Anatoly et Milena ne répondirent rien.
— Vous ne me croirez pas, mais… j’ai caché à ma famille que j’avais hérité d’un appartement. Et j’ai vu leur vrai visage ! La famille, c’est vous. Je vais tout vous expliquer, juste au cas où !
— Pendant des années, je vous ai demandé de l’aide. Personne n’est venu voir tante Eva. D’accord, vous ne l’aimiez pas pour des raisons personnelles. Mais vous ne m’avez pas ménagée non plus. J’ai dormi trois heures par nuit, je me suis inquiétée et souffert. Et vous vous fichiez de tout ça ! Vous étiez bien dans vos lits chauds et ne vous souciez pas de mes problèmes.
— Ne raconte pas d’histoires ! — Anatoly fit une grimace mécontente.
— J’ai tout pardonné. Peut-être allez-vous me demander pourquoi. Je ne sais pas ! Je ne peux pas l’expliquer. C’était sûrement de l’auto-persuasion. Je ne voulais pas admettre ce qui était évident. Ma famille — ce n’est pas une famille ! Ce sont un groupe de personnes avec des désirs égoïstes.
— Ce n’est pas nous qui allons à la mer ! Et ce n’est pas nous qui mentons ! — protesta Milena.

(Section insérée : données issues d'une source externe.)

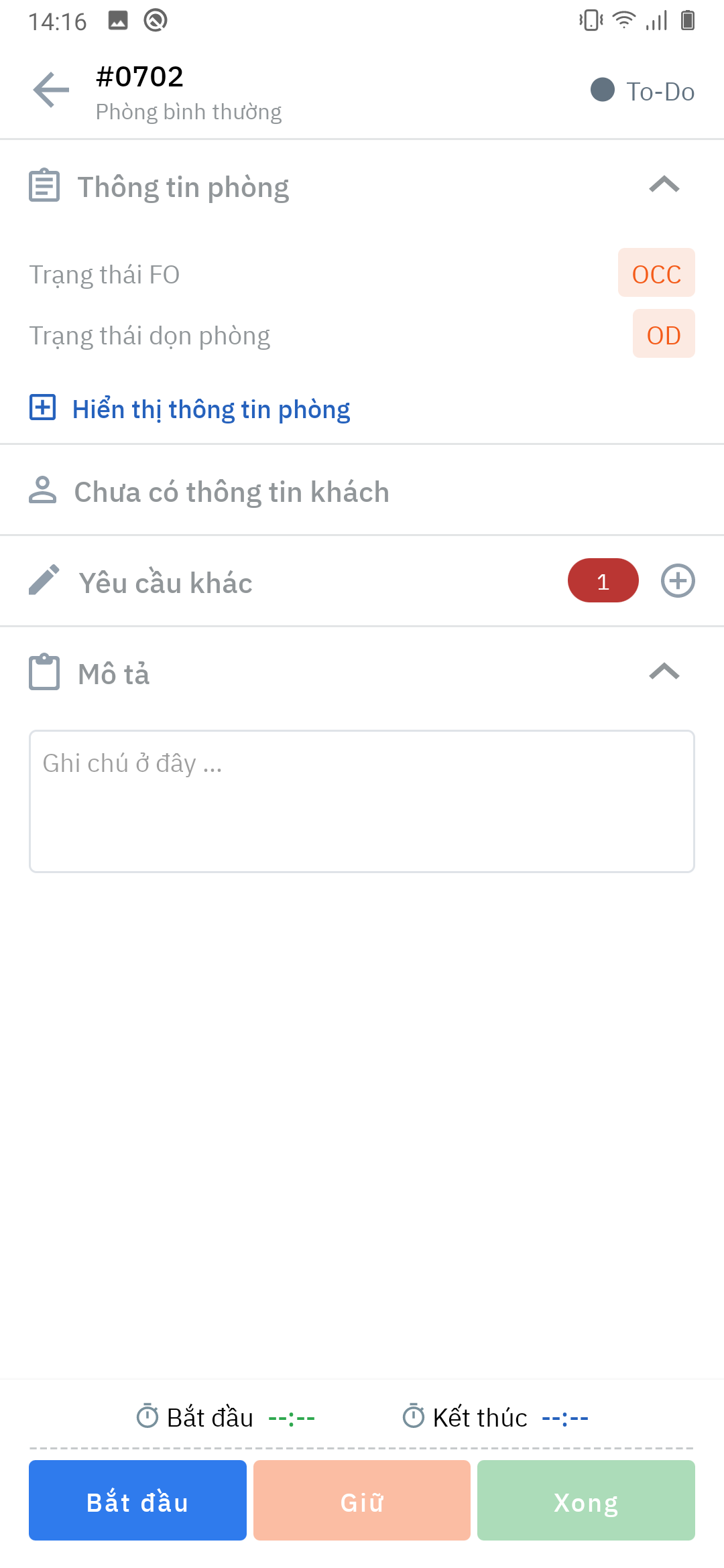The width and height of the screenshot is (724, 1568).
Task: Add a new request with the circled plus
Action: pos(678,581)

Elizabeth sourit sarcastiquement :
— Je suis désolée pour vous. Malheureusement, la vie ne donne rien de bon à des gens comme vous. Et encore… je vais à la mer. Je vais louer l’appartement et dépenser tout l’argent uniquement pour moi. Ceux que ça dérange, qu’ils partent. Personne ne me retient.
Ni sa fille, ni son mari n’ont apprécié l’ultimatum d’Elizabeth.
La fille a cessé de communiquer avec sa mère et ne l’a appelée que pour les grandes occasions.
Anatoly a demandé le divorce. L’appartement de deux pièces a été partagé.
Elizabeth ne s’est pas laissée abattre. Un an plus tard, elle rencontra un nouvel amour. Un homme avec qui elle se maria et trouva le véritable bonheur.